In de Koreaanse wateren is het gebruikelijk dat op zeer korte afstanden wordt gepasseerd. Afstanden van een kabel zijn niet ongebruikelijk. Het is er ter plaatse ook druk met vissersschepen. Er is ter plaatse nu een scheidingsboei die er destijds nog niet was.

De boegschroef werkt alleen maar bij een snelheid van minder dan drie mijl per uur.

De schade is in eerste instantie alleen van buiten bekeken.

Ik ben bekend met de uitspraken van de Raad voor de Scheepvaart over de communicatie tussen loodsen en verkeersdiensten op de Westerschelde. Ik ben niet bekend met uitspraken van de Raad over deze problematiek in het Verre Oosten. Ik heb een BRM-cursus gevolgd, maar deze problematiek is daar niet zo nadrukkelijk aan de orde geweest.
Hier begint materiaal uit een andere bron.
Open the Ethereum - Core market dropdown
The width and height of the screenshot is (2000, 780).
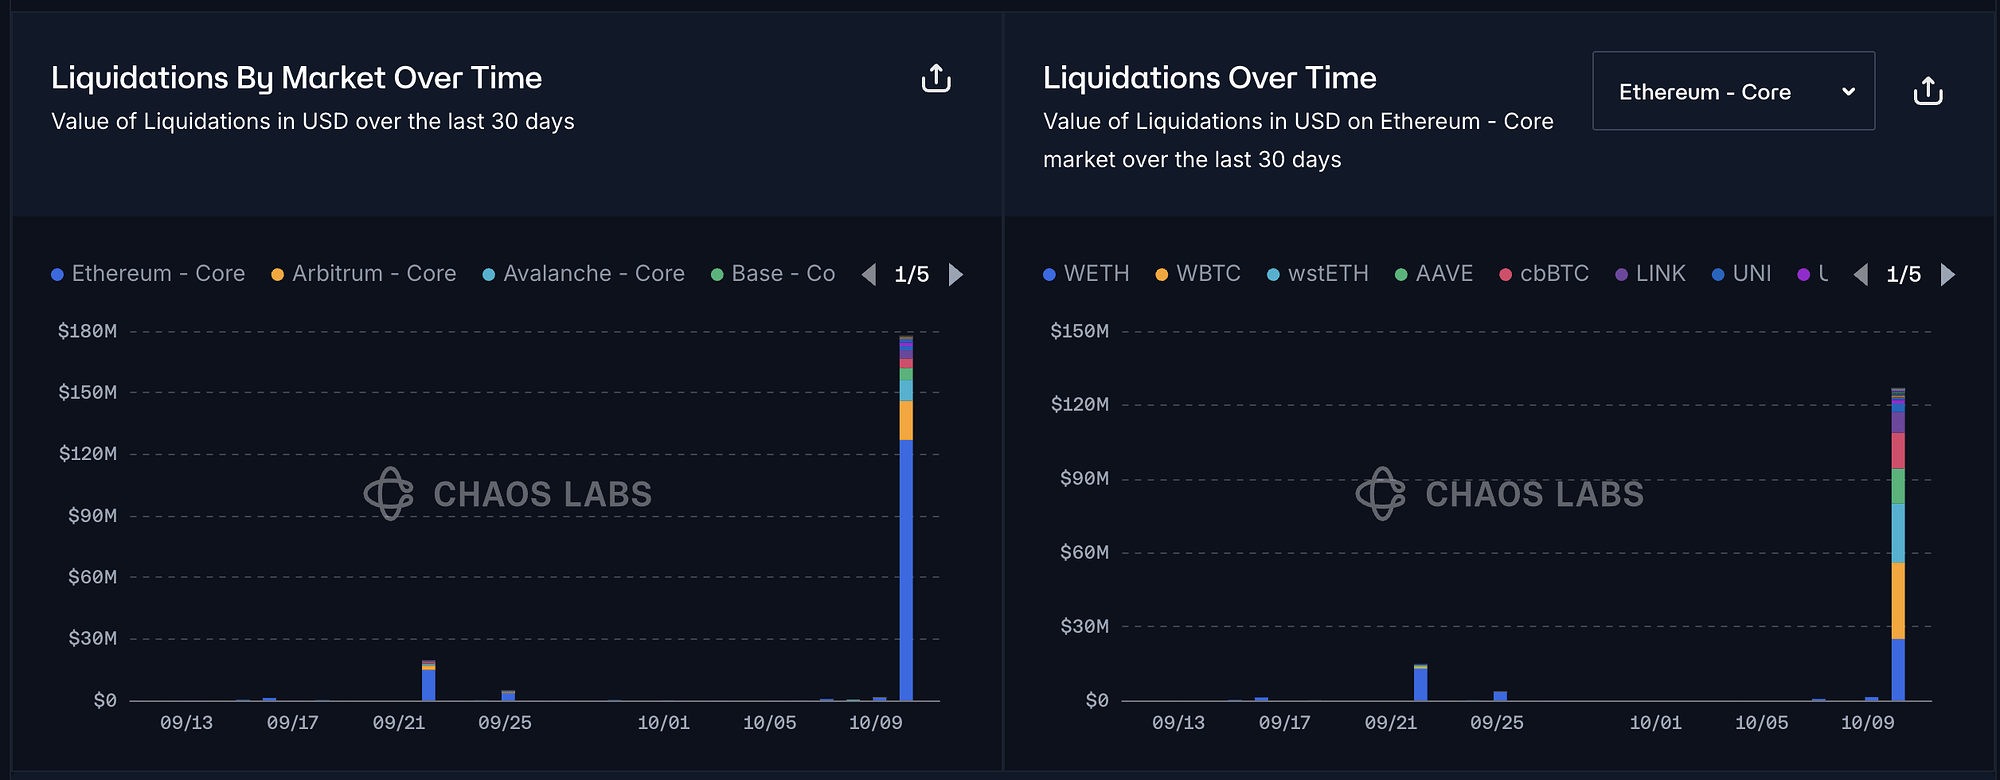(x=1733, y=91)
Voor ons is Engels een gebruikelijke voertaal aan boord, maar er zijn landen waar men deze taal niet of nauwelijks spreekt.

4. Het standpunt van de Inspecteur

De chemicaliëntanker "Jo Lønn" lag op 1 maart 2003 op de rede ten anker op de ankerplaats "B" van Yeosu te Zuid-Korea. Er stond een wind met kracht 4 Bft., het weer was regenachtig met een zicht van 4 à 8 mijl.

De tweede stuurman die op dat moment op de brug was, heeft de brug klaargemaakt in afwachting van de loods. Deze kwam rond 04.45 uur aan boord.

Ten tijde van vertrek bestond de brugbezetting uit de volgende personen: de kapitein, de tweede stuurman, de matroos van de wacht en de Koreaanse loods.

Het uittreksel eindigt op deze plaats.